For obese children, low carb and reduced glycemic load effective, but lower adherence to low carb
TUESDAY, March 20 (HealthDay News) -- Low carbohydrate (LC) and reduced glycemic load (RGL) diets are as effective as a standard portion-controlled (PC) diet for weight management in children; however, the low-carbohydrate diet is the hardest for children to follow, according to research published online March 1 in The Journal of Pediatrics.
Shelley Kirk, Ph.D., R.D., of the Cincinnati Children's Hospital Medical Center, and colleagues conducted a randomized controlled trial involving 100 obese children aged 7 to 12 years who were assigned to follow either a LC, RGL, or standard PC diet. During the first three months, children received weekly dietary counseling and group exercise sessions. Dietary adherence, weight, body mass index, and other measures were assessed at three, six, and 12 months.

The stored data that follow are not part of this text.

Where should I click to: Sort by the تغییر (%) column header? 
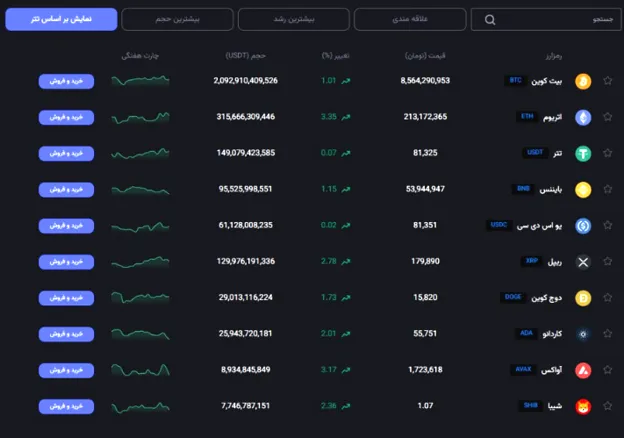click(x=335, y=56)
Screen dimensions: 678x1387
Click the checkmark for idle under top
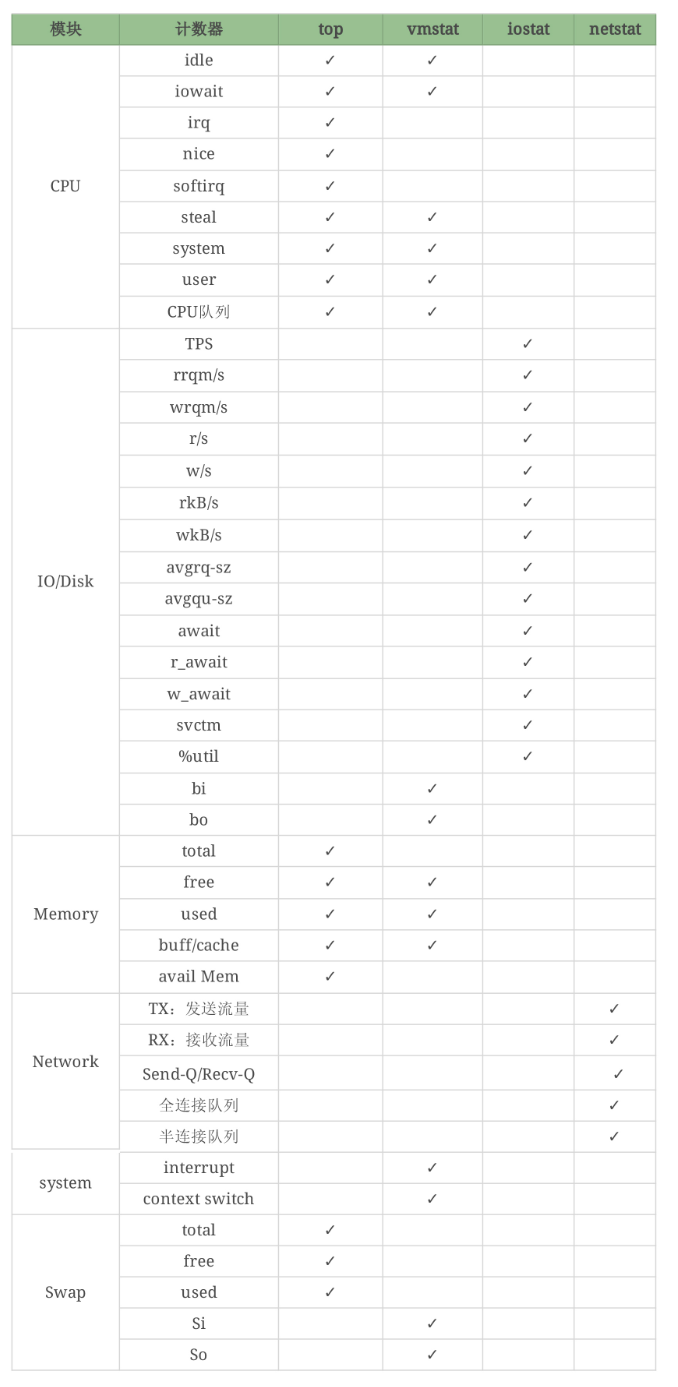click(x=330, y=60)
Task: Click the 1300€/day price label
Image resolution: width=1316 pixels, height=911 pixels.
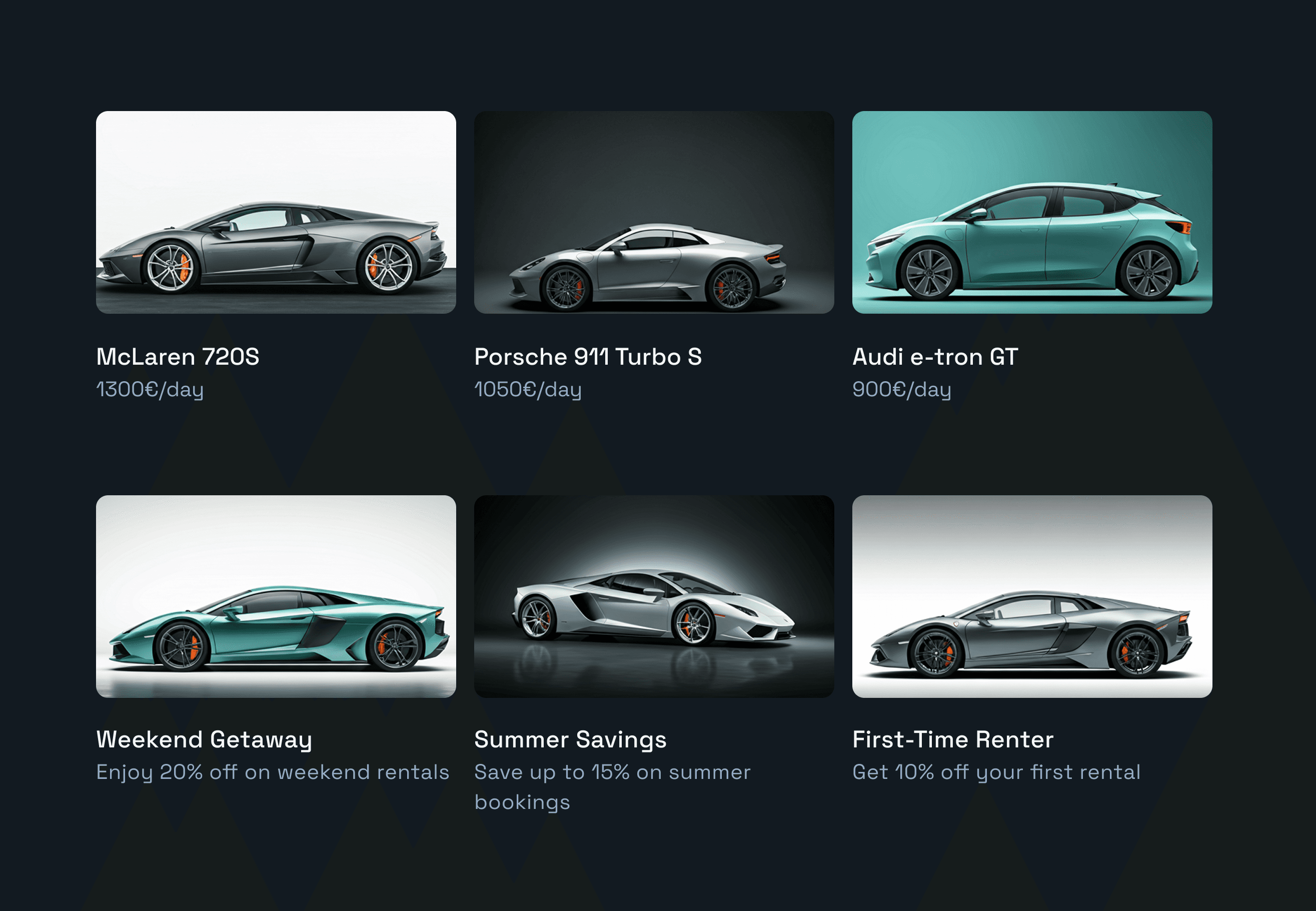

At three months, the researchers found that, compared with baseline, body mass index z score, waist circumference, and percent body fat were lower for children assigned to each of the three diets, and these reductions were maintained at the six-month assessment. In the 83 percent of children assessed at 12 months, body mass index z scores and body fat remained lower but reductions in waist circumference were not maintained. While children on all three diets showed consistently lower daily caloric intakes, adherence to the LC diet was lowest.
"Diets with modified carbohydrate intake were as effective as a PC diet for weight management in obese children. However, the lower adherence to the LC diet suggests that this regimen is more difficult for children to follow, particularly in the long term," the authors write.